Out and about: North-west installations

Antony Gormley was the artist whose Angel of the North first revealed something about the power of public art installations and the North-west has discovered the same effect at Crosby, a few miles north of Liverpool, where his Another Place work – made up of 100 cast iron figures facing out to see over a two-mile stretch of beach – is to be found

A short drive into Liverpool yields up Richard Wilson's Turning the Place Over, for which he has cut out an egg-shaped section of the front of a derelict building at Moorfields station and placed it on a giant pivot to rotate.

The city of Liverpool is something of a public art specialist, with the SuperLambBanana, 15ft tall, very yellow and the work of Manhattan-based Japanese artist Taro Chiezo, now one of the North-west's best know pieces, having started life to mark Tate Liverpool's reopening and travelled greatly since.

In Cumbria, Andy Goldsworthy has created 46 stone sculptures from derelict sheep pens in his Sheepfolds project, while Workington has also caught the bug with Simon Hitchens' Coast Line, featuring 12 large sculptural seats carved and sawn from boulders of red granite locally quarried at nearby Shap.
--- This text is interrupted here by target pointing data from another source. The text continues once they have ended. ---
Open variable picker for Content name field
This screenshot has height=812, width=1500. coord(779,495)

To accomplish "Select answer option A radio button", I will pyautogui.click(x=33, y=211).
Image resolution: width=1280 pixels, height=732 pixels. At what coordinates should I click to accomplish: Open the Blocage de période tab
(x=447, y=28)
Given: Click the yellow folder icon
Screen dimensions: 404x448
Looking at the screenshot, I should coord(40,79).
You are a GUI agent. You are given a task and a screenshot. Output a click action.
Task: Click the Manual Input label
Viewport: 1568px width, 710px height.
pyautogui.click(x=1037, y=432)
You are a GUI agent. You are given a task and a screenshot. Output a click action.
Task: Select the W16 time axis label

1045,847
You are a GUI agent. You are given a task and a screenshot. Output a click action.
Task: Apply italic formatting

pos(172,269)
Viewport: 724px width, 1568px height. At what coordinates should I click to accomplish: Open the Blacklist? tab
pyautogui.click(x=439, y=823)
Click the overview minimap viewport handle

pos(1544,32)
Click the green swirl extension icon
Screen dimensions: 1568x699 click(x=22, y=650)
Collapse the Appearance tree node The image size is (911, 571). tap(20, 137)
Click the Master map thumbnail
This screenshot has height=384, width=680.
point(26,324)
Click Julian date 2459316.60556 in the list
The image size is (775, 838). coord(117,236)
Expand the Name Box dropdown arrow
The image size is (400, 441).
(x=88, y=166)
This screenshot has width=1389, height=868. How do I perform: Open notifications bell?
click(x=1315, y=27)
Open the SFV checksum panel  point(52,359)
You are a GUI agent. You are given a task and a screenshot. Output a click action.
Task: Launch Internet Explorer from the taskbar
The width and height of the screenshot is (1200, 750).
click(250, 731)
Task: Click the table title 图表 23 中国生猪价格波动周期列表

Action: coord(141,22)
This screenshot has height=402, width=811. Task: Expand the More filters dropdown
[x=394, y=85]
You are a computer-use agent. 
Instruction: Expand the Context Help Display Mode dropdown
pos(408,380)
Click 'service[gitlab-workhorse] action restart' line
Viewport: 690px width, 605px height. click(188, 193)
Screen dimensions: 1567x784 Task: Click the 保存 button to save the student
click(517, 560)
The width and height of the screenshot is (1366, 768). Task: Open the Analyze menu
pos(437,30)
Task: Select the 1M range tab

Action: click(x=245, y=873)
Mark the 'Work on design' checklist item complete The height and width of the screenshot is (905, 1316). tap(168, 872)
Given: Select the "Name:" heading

On the seafront at Morecambe the Tern Project comprises another collection of public artworks situated on and around the promenade: the Rock Islands (pictured), Stone Jelly and Bird Bollards are among the favourites.

Simon Watkincon's The Braid illuminates Blackburn town centre while Serena de la Hey's Land Giant, a sculpture in willow and steel, overlooks the M65 near Pendle

Another eye-catching piece is Thomas Heatherwick's B of the Bang, located near the City of Manchester Stadium in the east of the city. It has considerably fewer than the 180 spikes it started life with but is iconic nonetheless. Not to be outdone, Bolton has delivered Spirit of Sport, a giant monument etched with the faces of 900 individuals, from legends such as footballer Nat Lofthouse and boxer Amir Khan to sheer enthusiasts whose hard work has helped to keep sport alive in the community.

And the appetite for public art is not abating yet. This autumn, St Helens will unveil Dream – a 20m high sculpture by Jaume Plensa, to be placed on top of the former Sutton Manor Colliery, overlooking the M62. It takes the form of the head of a girl with eyes closed, seemingly in a dream-like state, representing a community looking to a brighter future.